--- Page excerpt ---

AFRICAN trade is growing rapidly, but Inchcape Shipping Services vice president for East African David MacKay doubts its seaports can without new facilities to accommodate the traffic.
"There is an ongoing shift from break/bulk and general cargo to containers. Traditional general cargo, such as bagged rice and even steel, is now moving more frequently via containerships," Mr McKay said.
"Most African ports tend to be very expensive in terms of break/bulk discharge per tonne basis compared with paying full terminal handling charges for a container loaded with 24 tonnes of rice. Overall safety and security of cargo and less damages also play their part," he said.
This, he said, is because break/bulk is rapidly disappearing in favour of containers, but African port infrastructure is not developing fast enough to cope with the change.
Yet fresh development of new ports is evident as old ports become unable to provide the needed space required to sustain rapid container growth, he told Lloyd's Loading List.
"Mombasa can continue to expand and literally treble in size in the next 10 years, if the planning and infrastructure developments are properly planned," he said.
But Lagos and Dar es Salaam, he said, will find it difficult as they are closed in by the cities around them, a situation that has prompted Lagos to develop a new port at Lekki, 100 kilometres southeast.
Mr McKay also noted that Lamu in northern Kenya was also being developed as a port to support Southern Sudan and Ethiopia over the next five years.
Of the Lagos project, he said: "This will be a deep-draught oil, gas and major container port, as well as having facilities for bulk and breakbulk operations. The port hinterland and infrastructure will also be supported by a major free zone facility."
Mr McKay said the role of China in Africa is also becoming more pronounced as it secures long-term contracts for minerals, oil and gas in return for investment in infrastructure, roads, schools and hospitals.
The import-export balance remains very poor and getting worse in most African countries, he said. "Countries such as Kenya and Nigeria now have a ratio of ten import containers to only one or two export containers," he said.
Ghana and Tanzania do better with 30 per cent exports compared with imports reliant on agricultural exports such as pulses, cocoa, shea nuts, coffee, tea and cashew nuts.
"South Africa, with its developed economy and strong industrial base, also has a decent export ratio, although large volume export commodities such as coal and grain still move on break/bulk and bulk vessels." he said.

--- Data excerpts ---

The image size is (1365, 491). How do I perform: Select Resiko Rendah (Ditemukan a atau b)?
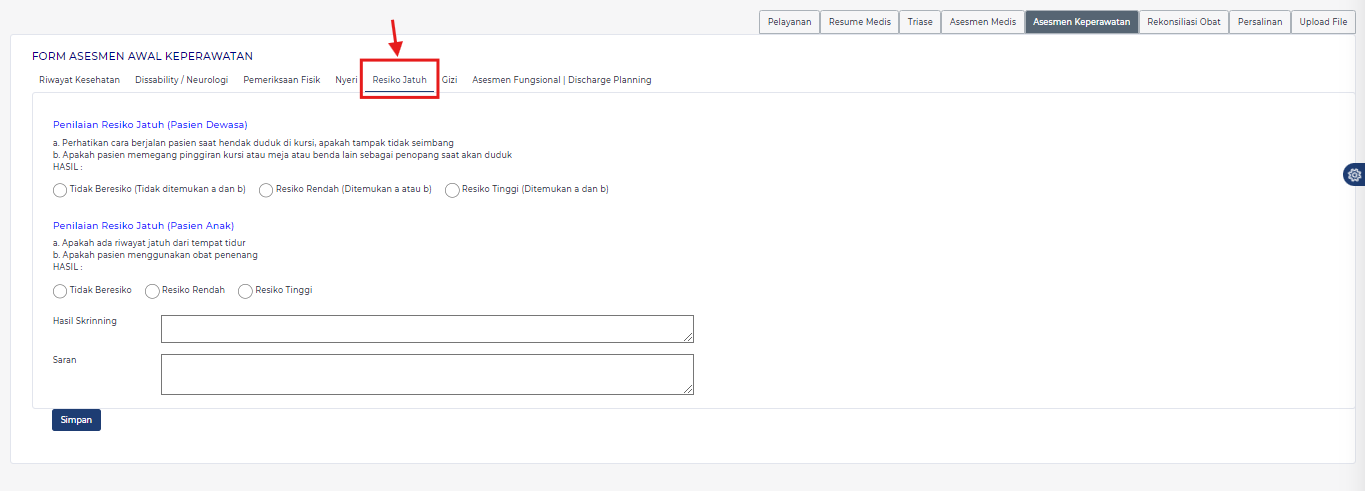pyautogui.click(x=266, y=189)
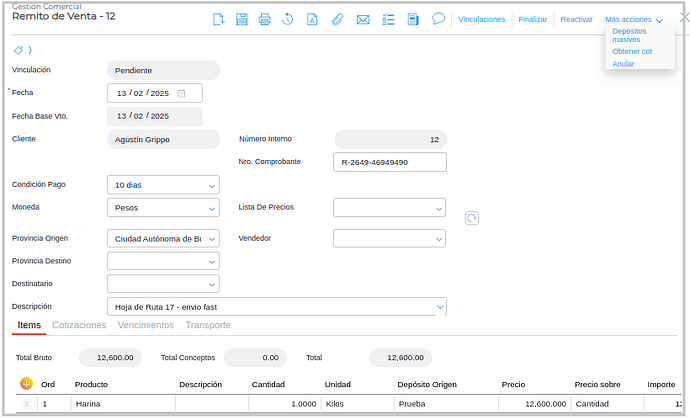690x419 pixels.
Task: Click the Vinculaciones link
Action: [481, 20]
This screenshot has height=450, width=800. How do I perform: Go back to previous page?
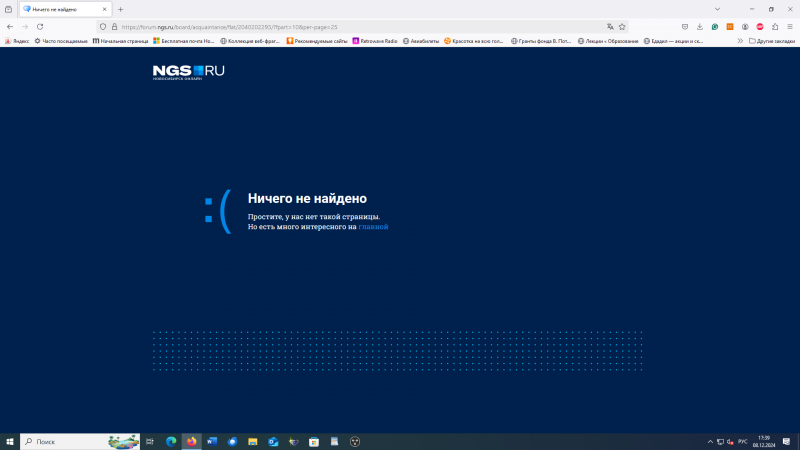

---

▶ Work required: Please copy the African ports article word for word, everything from "Yet fresh development" down to "next five years.". None of the records have any bearing on what is asked here.

▶ Solution below:
Yet fresh development of new ports is evident as old ports become unable to provide the needed space required to sustain rapid container growth, he told Lloyd's Loading List.
"Mombasa can continue to expand and literally treble in size in the next 10 years, if the planning and infrastructure developments are properly planned," he said.
But Lagos and Dar es Salaam, he said, will find it difficult as they are closed in by the cities around them, a situation that has prompted Lagos to develop a new port at Lekki, 100 kilometres southeast.
Mr McKay also noted that Lamu in northern Kenya was also being developed as a port to support Southern Sudan and Ethiopia over the next five years.